[Data records Boundary: Start]
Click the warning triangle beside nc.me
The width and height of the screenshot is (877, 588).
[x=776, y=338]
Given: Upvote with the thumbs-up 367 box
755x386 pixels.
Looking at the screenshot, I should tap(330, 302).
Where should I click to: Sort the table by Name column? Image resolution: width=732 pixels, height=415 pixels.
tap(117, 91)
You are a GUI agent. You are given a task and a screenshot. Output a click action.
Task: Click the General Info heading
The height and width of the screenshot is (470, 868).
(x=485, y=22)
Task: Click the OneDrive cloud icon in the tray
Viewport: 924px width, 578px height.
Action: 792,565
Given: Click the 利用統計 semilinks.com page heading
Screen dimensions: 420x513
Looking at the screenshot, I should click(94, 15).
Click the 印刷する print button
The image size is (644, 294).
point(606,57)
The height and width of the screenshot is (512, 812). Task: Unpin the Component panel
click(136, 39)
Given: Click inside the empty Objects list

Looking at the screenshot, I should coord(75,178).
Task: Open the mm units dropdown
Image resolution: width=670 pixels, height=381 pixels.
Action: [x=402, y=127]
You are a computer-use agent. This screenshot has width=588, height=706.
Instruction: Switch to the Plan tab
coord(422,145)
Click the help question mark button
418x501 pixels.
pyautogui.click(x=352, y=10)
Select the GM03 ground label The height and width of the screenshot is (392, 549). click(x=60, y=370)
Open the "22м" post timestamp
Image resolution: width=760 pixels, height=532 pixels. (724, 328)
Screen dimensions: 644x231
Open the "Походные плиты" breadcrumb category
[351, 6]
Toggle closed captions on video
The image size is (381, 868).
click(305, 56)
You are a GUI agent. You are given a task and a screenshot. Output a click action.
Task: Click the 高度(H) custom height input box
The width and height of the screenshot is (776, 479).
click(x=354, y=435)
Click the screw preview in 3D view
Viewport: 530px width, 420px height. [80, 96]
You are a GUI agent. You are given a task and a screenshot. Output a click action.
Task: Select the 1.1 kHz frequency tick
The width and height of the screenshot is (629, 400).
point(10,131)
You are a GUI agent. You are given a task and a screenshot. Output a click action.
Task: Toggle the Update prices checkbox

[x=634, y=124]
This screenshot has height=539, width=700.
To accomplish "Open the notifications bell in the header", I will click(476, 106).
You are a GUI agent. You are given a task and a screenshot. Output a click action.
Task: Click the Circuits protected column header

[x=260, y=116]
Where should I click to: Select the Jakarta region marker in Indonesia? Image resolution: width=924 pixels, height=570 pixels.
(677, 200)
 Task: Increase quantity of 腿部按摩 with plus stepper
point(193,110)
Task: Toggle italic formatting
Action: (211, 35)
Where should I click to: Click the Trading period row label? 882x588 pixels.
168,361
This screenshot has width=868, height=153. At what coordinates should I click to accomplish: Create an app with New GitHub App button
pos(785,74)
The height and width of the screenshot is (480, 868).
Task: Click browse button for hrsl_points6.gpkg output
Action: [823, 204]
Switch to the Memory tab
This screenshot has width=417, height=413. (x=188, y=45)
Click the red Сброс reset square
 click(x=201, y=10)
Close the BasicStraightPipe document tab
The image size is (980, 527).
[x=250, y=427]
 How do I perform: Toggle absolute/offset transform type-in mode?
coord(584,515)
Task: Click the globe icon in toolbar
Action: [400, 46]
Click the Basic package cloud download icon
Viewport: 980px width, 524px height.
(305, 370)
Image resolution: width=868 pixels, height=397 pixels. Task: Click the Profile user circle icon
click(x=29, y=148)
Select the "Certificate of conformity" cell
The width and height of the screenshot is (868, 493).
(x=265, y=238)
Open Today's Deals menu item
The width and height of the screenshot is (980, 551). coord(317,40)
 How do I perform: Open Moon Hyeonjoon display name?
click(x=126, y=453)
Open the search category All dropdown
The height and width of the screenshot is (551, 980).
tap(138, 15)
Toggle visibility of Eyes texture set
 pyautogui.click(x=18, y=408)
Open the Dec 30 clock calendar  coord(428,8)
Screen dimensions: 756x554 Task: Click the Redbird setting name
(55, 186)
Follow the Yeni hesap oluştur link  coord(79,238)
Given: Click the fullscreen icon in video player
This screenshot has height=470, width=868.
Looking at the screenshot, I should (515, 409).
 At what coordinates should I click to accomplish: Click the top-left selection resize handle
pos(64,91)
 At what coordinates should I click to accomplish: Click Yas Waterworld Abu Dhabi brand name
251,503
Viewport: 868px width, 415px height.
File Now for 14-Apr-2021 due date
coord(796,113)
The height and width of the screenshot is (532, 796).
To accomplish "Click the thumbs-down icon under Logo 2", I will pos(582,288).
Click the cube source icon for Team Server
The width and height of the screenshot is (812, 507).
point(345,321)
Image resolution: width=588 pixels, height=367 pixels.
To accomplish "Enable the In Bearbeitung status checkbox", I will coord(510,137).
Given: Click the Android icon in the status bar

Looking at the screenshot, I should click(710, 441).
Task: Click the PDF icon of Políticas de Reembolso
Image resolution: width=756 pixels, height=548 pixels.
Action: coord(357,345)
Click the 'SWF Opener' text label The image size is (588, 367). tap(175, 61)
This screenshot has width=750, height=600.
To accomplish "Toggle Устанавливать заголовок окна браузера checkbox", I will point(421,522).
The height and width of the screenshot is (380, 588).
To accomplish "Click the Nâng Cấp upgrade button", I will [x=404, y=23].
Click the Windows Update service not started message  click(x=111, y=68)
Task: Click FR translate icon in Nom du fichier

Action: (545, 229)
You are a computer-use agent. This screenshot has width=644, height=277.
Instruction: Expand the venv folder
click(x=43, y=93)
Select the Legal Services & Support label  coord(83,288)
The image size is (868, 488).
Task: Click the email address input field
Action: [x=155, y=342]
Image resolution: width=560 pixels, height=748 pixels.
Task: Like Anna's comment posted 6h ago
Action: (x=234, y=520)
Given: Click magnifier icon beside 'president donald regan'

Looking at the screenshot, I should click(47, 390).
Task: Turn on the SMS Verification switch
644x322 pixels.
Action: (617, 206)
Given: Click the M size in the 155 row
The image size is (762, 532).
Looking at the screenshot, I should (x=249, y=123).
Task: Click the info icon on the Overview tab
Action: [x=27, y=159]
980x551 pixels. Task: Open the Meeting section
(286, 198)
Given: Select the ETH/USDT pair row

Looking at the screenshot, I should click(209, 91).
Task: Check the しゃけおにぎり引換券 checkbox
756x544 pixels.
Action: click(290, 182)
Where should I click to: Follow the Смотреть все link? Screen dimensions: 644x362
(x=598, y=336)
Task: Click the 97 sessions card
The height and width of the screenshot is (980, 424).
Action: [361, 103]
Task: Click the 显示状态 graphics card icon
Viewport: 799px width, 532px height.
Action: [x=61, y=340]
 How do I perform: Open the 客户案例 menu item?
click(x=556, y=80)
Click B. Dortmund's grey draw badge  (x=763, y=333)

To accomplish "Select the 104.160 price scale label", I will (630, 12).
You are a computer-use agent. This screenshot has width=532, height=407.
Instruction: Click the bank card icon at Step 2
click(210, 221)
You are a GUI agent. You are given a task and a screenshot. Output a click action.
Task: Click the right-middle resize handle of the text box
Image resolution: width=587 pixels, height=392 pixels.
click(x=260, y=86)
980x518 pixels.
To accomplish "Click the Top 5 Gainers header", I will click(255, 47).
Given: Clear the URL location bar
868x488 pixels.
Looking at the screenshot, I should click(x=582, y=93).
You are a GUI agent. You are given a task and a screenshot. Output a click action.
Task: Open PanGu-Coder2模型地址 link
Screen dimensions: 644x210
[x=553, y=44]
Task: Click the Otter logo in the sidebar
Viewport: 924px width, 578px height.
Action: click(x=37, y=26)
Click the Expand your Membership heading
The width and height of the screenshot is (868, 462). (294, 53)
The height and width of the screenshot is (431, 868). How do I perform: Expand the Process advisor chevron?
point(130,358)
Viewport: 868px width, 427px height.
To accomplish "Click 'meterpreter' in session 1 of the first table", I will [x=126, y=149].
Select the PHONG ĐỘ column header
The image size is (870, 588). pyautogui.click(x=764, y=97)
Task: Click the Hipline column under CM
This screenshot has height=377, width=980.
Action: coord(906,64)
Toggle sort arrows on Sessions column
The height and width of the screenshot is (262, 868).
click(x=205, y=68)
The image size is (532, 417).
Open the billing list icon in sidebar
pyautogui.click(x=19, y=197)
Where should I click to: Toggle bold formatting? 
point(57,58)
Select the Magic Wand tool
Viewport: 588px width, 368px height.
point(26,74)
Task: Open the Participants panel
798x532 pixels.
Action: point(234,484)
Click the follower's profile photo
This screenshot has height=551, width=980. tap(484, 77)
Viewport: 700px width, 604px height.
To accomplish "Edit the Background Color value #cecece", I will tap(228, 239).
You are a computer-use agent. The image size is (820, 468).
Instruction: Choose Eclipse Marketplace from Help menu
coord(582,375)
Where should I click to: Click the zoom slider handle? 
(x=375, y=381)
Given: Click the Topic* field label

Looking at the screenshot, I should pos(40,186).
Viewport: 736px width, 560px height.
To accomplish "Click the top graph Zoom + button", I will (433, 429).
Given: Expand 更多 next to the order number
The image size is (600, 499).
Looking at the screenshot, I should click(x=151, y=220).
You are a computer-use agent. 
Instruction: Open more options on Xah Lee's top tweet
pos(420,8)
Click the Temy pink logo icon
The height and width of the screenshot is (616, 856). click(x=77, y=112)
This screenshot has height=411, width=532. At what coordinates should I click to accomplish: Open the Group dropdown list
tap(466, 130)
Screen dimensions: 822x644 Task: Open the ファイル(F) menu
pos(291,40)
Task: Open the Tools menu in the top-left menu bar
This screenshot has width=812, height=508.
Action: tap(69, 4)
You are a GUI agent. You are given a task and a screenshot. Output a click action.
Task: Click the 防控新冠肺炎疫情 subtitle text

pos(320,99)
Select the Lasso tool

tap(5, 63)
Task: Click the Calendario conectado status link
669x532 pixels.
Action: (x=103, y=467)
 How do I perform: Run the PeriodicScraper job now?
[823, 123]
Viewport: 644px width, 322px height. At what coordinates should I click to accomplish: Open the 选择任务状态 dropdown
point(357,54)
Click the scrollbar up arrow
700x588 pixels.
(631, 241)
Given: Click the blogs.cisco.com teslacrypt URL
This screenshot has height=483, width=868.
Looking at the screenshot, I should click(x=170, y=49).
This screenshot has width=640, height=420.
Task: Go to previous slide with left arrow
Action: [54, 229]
[Data records Boundary: End]
__Exercise__
Would you set down exactly the lines from the line with "Viewport: 644px width, 322px" through the last one in the material?

__Task answer__
Viewport: 644px width, 322px height. At what coordinates should I click to accomplish: Open the 选择任务状态 dropdown
point(357,54)
Click the scrollbar up arrow
700x588 pixels.
(631, 241)
Given: Click the blogs.cisco.com teslacrypt URL
This screenshot has height=483, width=868.
Looking at the screenshot, I should click(x=170, y=49).
This screenshot has width=640, height=420.
Task: Go to previous slide with left arrow
Action: [54, 229]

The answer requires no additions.